British geologist and author (1915–1985)

Basil Charles King (1915–1985) was a British geologist.

==Early life and education==
King was educated at King Edward VI School, Bury St Edmunds, and went on to study geology at Durham University. He graduated in 1936 with first-class honours.

==Career and research==
After graduating, King worked as a demonstrator at Bedford College, London, before joining the Geological Survey of Uganda. He later returned to Britain and joined the geology department at the University of Glasgow, where he became a senior lecturer. In 1956, he returned to Bedford College as professor of geology.

In 1950 he was elected a Fellow of the Royal Society of Edinburgh — his proposers were Neville George, John Weir, George Walter Tyrrell, and Arthur Holmes.
He became a member of the Geological Society of London in 1949; they later awarded him the Bigsby Medal in 1959.

His health failing, King retired and moved to Catacol on the Isle of Arran in 1977.

==Personal life==
King married Dorothy Margaret Wells in 1939, who predeceased him. They had four children, including the seismologist Geoffrey King.

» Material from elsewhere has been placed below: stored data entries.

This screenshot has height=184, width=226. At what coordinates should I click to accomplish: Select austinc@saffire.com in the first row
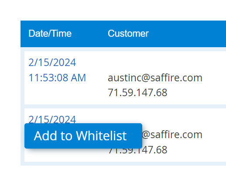tap(155, 77)
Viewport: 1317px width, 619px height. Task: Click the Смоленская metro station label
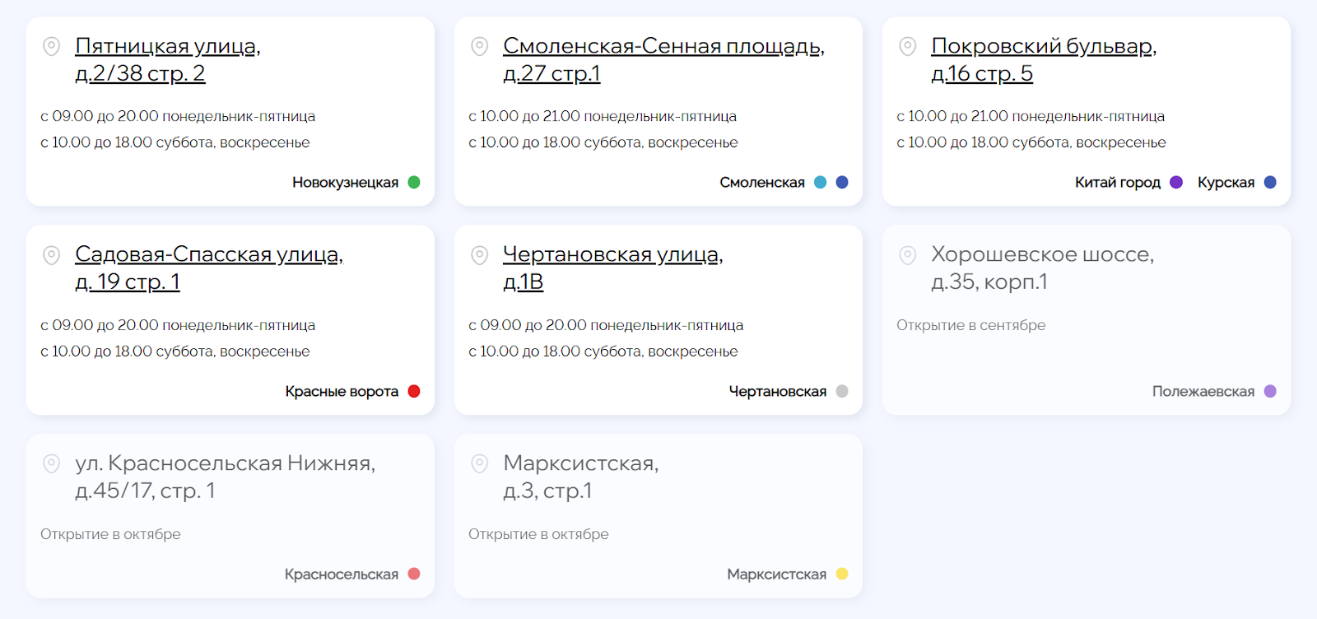[762, 183]
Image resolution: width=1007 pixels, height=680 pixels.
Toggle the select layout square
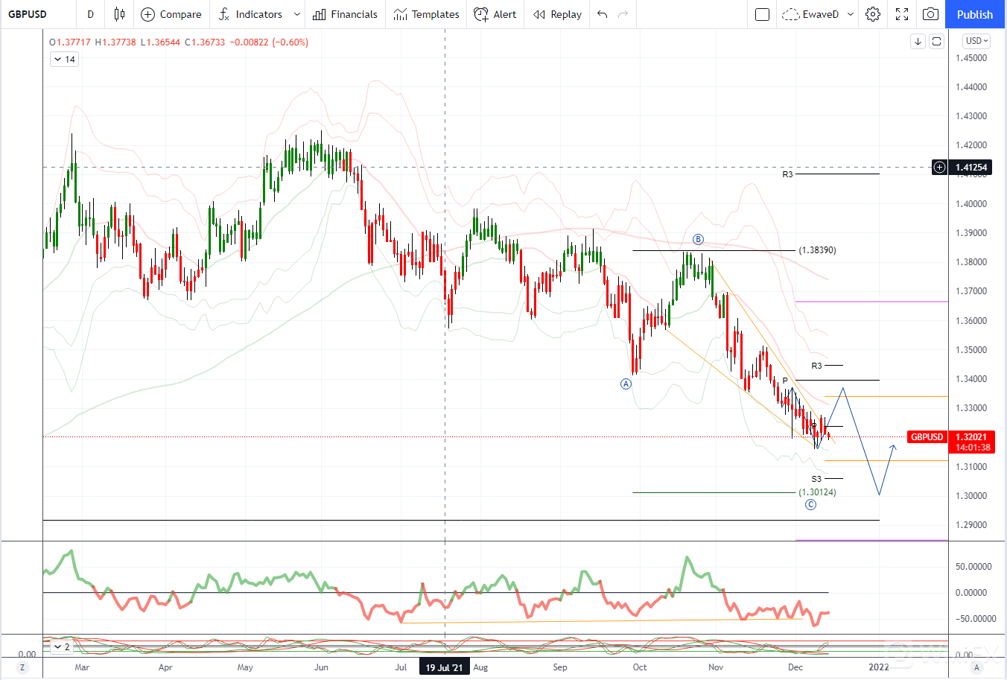coord(762,14)

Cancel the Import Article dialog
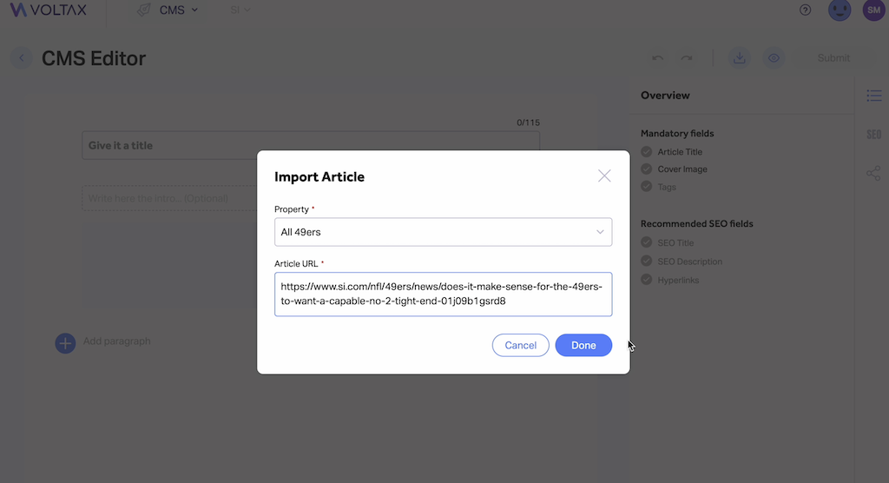point(521,345)
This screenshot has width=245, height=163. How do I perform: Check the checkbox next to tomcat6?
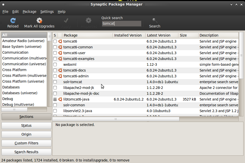click(55, 41)
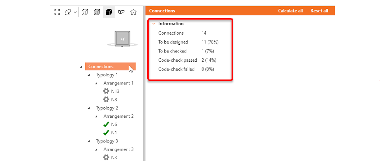Switch to transparent cube display mode

(x=97, y=12)
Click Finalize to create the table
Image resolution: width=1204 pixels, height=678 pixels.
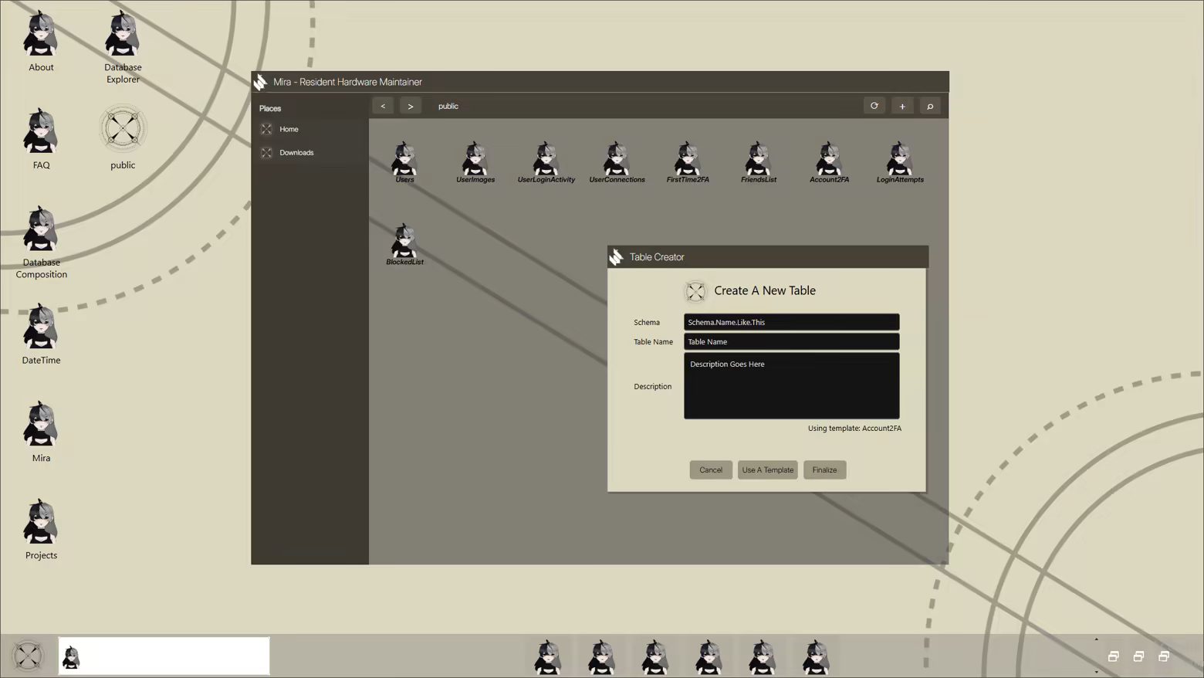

He died on 11 September 1985.

==Selected publications==
- King, Basil Charles (1954). "The Ard Bheinn Area of the Central Igneous Complex of Arran"
- King, Basil Charles (1960). "The Form of the Beinn an Dubhaich Granite, Skye"
- King, Basil Charles (1972). "The History of the Alkaline Volcanoes and Intrusive Complexes of Eastern Uganda and Western Kenya"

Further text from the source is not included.